# What to produce
Copy out, unchanged, the lines of the records below that start with the line containing "Screen dimensions: 762x446" and go on through the line containing "Screen dimensions: 568x432 (x=369, y=101)".
--- start of Available records ---
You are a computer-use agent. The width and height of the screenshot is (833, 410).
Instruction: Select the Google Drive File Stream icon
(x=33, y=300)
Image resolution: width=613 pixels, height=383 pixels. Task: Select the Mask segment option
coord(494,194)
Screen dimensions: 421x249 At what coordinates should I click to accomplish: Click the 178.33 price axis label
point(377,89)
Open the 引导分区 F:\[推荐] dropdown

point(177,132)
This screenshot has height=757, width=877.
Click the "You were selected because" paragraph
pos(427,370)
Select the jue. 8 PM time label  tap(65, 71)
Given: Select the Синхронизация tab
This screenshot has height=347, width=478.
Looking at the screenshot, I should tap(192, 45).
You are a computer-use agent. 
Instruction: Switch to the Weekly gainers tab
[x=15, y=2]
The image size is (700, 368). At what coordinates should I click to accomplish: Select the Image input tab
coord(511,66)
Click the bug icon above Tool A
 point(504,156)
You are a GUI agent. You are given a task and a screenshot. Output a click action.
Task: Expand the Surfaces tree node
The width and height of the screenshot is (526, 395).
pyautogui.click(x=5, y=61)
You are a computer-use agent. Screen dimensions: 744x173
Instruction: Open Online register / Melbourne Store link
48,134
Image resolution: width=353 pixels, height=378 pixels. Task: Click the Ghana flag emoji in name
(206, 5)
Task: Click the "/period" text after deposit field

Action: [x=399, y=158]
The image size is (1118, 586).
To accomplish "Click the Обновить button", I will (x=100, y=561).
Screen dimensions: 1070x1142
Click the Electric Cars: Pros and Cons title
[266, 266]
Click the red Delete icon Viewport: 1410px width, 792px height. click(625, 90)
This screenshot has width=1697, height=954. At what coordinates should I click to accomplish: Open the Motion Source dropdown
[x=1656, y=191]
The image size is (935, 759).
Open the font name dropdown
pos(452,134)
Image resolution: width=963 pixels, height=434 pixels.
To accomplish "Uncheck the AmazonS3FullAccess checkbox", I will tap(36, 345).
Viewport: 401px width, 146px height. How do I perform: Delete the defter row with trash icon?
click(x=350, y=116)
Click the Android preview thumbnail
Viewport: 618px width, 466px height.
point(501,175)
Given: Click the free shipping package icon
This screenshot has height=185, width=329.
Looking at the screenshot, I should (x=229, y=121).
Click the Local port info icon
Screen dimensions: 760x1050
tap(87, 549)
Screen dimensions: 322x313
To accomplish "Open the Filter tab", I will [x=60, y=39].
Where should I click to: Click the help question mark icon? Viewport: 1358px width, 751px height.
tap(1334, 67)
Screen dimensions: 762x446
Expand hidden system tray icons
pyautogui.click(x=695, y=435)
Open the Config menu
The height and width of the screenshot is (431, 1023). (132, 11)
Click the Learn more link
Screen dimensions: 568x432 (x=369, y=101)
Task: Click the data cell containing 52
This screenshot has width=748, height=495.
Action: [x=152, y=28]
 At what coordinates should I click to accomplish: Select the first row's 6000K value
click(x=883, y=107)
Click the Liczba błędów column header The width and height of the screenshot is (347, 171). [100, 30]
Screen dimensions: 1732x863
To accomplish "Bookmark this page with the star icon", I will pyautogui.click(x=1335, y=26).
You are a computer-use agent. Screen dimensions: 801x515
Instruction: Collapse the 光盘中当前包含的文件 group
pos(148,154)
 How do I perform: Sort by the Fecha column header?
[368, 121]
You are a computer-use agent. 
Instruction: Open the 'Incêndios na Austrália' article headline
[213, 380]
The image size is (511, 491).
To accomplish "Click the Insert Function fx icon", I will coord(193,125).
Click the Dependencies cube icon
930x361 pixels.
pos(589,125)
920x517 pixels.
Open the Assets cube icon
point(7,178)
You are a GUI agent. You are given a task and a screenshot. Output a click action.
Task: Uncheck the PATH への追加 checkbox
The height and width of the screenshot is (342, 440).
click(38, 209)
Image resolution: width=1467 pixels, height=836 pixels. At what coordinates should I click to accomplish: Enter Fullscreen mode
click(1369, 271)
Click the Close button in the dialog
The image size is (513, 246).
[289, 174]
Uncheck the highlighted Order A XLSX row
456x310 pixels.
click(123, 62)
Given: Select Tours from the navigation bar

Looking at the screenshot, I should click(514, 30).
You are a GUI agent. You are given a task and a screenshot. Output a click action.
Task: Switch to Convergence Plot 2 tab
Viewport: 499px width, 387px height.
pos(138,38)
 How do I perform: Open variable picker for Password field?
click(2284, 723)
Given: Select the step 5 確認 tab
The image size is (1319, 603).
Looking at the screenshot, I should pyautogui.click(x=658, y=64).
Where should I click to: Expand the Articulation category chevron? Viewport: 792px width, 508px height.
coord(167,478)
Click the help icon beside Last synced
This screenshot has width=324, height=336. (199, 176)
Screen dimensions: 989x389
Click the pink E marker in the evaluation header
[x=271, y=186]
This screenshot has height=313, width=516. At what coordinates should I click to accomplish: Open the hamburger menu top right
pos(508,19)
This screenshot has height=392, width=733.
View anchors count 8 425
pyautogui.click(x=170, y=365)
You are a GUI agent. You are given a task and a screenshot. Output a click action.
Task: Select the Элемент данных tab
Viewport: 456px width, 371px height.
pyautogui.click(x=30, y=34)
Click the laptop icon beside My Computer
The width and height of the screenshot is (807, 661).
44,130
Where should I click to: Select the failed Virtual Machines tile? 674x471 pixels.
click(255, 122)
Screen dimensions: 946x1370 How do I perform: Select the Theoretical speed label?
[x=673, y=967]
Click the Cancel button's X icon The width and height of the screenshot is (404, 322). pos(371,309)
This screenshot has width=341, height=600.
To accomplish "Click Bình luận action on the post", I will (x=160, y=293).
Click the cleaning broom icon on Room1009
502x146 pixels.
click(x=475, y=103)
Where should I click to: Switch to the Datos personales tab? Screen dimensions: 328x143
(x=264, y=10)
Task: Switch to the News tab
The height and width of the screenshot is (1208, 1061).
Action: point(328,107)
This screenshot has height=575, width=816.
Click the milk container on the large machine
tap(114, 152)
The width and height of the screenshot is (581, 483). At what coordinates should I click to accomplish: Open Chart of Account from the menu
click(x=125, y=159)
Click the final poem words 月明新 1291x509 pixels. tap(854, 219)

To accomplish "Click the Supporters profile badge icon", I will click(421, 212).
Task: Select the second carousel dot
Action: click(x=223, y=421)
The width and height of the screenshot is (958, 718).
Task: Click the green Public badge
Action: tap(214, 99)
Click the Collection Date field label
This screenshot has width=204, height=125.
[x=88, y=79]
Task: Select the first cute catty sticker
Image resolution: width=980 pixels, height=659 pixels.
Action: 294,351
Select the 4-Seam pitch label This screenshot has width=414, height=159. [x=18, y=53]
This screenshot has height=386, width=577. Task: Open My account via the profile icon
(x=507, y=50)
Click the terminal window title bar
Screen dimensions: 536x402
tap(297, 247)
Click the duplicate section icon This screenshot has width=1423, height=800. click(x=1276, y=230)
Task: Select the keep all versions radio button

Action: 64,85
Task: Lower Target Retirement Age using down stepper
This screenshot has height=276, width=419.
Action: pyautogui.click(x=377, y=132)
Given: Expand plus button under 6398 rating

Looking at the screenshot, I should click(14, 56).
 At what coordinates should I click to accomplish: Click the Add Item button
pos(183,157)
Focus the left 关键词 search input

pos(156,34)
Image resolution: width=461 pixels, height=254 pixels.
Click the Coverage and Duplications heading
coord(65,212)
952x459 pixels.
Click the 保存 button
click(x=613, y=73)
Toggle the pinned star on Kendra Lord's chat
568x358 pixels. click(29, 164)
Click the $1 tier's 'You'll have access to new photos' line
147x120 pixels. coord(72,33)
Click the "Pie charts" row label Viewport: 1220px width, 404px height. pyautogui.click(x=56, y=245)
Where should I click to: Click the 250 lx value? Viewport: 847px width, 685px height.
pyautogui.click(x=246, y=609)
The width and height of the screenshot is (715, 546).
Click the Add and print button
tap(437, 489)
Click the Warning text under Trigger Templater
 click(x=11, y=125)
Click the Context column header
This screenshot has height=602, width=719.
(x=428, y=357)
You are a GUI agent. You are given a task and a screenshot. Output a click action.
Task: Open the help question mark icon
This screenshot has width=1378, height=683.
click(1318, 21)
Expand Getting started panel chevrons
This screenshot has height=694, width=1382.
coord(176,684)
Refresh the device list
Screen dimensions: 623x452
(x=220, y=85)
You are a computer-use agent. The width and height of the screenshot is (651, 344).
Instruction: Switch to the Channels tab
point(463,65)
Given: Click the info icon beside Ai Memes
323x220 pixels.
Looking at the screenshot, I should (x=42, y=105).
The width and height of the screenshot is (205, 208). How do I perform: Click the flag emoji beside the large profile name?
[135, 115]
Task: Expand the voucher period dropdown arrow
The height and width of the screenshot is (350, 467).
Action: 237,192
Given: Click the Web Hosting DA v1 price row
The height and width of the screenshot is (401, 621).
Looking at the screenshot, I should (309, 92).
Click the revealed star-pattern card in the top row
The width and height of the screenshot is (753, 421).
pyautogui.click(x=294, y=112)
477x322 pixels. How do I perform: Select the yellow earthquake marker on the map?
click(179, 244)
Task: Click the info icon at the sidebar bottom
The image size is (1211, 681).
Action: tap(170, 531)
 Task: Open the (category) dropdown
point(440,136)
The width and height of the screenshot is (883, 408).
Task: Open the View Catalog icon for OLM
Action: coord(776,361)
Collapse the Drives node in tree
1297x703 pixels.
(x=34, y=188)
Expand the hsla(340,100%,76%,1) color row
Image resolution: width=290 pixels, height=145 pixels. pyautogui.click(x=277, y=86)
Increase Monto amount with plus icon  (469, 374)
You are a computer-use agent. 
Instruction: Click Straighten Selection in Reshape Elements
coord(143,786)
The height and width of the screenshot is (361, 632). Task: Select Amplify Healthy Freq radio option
--- end of Available records ---
# Written solution
Screen dimensions: 762x446
Expand hidden system tray icons
pyautogui.click(x=695, y=435)
Open the Config menu
The height and width of the screenshot is (431, 1023). (132, 11)
Click the Learn more link
Screen dimensions: 568x432 (x=369, y=101)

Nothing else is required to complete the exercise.